By Jon Coupal
California has just asked for and received a waiver from the federal government that allows the state to skip eligibility verification for Medi-Cal.
According to estimates from the National Health Care Anti-Fraud Association, American taxpayers are losing more than $100 billion a year to Medicare and Medicaid fraud. In California – where the Medicaid program is referred to as Medi-Cal – there is little incentive to address waste, fraud and abuse in the handling of billions in federal funding.
With Medi-Cal, it now appears that California’s sloppiness is by design as there are perverse incentives to actually expand abuses. First, some background.
The Social Security Act mandates that Medicaid’s eligibility guidelines include verification of assets, income, and employment status.
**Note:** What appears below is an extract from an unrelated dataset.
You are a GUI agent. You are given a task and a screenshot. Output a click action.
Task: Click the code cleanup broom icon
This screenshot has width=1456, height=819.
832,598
But, amid the chaos of the COVID-19 pandemic, emergency measures were enacted, and Medicaid enrollment was facilitated without the usual verification of eligibility. While understandably designed to provide immediate relief during a crisis, by law it was to be only a temporary measure.
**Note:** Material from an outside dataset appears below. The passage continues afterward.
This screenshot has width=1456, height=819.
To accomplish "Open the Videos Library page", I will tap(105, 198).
Medicaid’s suspension of eligibility determination protocols like asset verification was similar to the SBA’s fraud-riddled Paycheck Protection Program — pay first, verify later. And while millions of people kept their healthcare, it was at a cost of hundreds of billions of taxpayer dollars lost to fraud and waste.
Now that many Medicaid recipients have reentered the workforce, a major beneficiary of lenient Medicaid eligibility standards appear to be the insurance companies because they receive a per-member, per-month fee from the American taxpayers.
Private insurers encouraging lax Medicaid eligibility requirements is fast-becoming a budgetary emergency — not just for California’s Medi-Cal program, but nationally. The Louisiana Department of Health spent $112 million on Medicaid coverage for nearly 14,000 adults who don’t appear to live in Louisiana, according to a state legislative audit. Simply “verifying” someone’s address would have solved that problem. Insurance companies don’t view this as “their” problem.
Now that the pandemic has subsided, Medicaid is under a statutory obligation to enforce eligibility verification again. Without it, taxpayers will be handing thousands of dollars per person to insurance companies for people who have access to other health plans.